Don’t Wait to Take Acton
Staving off expensive employment litigation requires specific preventive measures, which may not be intuitive. In other words, what you need to do to protect yourself from employment liability might not be obvious. And if you’re taking on more employees as you grow, you’ll need expert help to manage it all.
Stay alert and respond.
Keep your ears open, listen to your employees, react to anything you can react to, advises Crider. If someone alerts you to something, you can’t just pretend it didn’t happen. You have to investigate it. “We have to live up to the commitments we make in our employee handbooks,” says Crider. Especially “when we say that our employees will be free to work in our facility without threats or retaliation.”
Ensure equal treatment of similarly situated individuals.
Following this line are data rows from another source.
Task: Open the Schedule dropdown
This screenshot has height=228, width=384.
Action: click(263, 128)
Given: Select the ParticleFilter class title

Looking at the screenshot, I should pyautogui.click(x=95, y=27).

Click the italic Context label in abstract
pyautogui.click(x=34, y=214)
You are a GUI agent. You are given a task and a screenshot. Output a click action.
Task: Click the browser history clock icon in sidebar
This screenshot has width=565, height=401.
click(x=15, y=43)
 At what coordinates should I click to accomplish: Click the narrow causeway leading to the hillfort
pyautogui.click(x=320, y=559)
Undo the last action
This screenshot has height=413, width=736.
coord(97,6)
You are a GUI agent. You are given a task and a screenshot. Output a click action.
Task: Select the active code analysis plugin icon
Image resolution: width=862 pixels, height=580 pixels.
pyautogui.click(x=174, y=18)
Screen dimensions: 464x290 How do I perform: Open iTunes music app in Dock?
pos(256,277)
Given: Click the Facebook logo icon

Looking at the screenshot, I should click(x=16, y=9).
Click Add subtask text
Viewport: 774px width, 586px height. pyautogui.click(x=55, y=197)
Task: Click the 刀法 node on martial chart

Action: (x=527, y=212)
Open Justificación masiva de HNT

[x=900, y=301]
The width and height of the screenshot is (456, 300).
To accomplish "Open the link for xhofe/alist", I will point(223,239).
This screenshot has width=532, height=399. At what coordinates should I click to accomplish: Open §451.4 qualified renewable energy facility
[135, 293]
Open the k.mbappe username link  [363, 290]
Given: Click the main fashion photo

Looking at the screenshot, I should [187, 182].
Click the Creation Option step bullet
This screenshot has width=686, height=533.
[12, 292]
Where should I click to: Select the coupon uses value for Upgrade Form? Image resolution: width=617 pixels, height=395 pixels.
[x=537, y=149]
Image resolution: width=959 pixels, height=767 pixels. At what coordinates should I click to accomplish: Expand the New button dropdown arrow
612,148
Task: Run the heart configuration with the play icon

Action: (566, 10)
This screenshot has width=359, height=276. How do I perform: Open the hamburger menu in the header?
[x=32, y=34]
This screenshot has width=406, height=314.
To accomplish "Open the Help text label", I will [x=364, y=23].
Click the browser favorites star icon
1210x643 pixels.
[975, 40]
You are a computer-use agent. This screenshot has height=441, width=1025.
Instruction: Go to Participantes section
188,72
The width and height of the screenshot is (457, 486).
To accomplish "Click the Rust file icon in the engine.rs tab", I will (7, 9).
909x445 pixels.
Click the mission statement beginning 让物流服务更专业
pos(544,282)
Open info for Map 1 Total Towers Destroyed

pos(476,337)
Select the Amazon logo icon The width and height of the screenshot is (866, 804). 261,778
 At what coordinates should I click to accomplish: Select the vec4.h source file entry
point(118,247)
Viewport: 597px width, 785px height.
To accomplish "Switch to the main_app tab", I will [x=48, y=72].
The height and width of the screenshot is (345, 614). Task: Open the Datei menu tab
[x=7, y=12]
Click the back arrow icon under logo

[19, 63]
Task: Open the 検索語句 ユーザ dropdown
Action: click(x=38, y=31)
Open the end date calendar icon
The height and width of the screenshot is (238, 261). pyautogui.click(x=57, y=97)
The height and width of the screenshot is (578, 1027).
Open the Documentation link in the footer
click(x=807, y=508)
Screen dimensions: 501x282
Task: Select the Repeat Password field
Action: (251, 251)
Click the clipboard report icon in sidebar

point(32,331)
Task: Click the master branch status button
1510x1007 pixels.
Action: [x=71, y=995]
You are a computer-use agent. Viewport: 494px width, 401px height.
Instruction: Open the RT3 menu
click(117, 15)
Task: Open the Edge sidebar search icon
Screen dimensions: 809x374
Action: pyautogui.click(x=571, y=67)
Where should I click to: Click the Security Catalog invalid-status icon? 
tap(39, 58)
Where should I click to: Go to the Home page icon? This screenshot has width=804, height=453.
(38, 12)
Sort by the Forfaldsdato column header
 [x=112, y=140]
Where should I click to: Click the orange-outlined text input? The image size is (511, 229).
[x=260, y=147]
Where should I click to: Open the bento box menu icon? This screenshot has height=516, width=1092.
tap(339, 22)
It’s a good idea to take a hard look at your demographics and hiring trends. That way, you’ll be aware of and can correct biases that could get you in Title VII trouble.
Update your manual.
An obsolete employee manual will increase your employment liability risk. Make sure your manual reflects your current philosophy as a practice. For instance, Fortune 100 and most 500 companies made a decision years ago “to protect their employees from sexual orientation discrimination in their own companies regardless of what the courts say,” says Crider.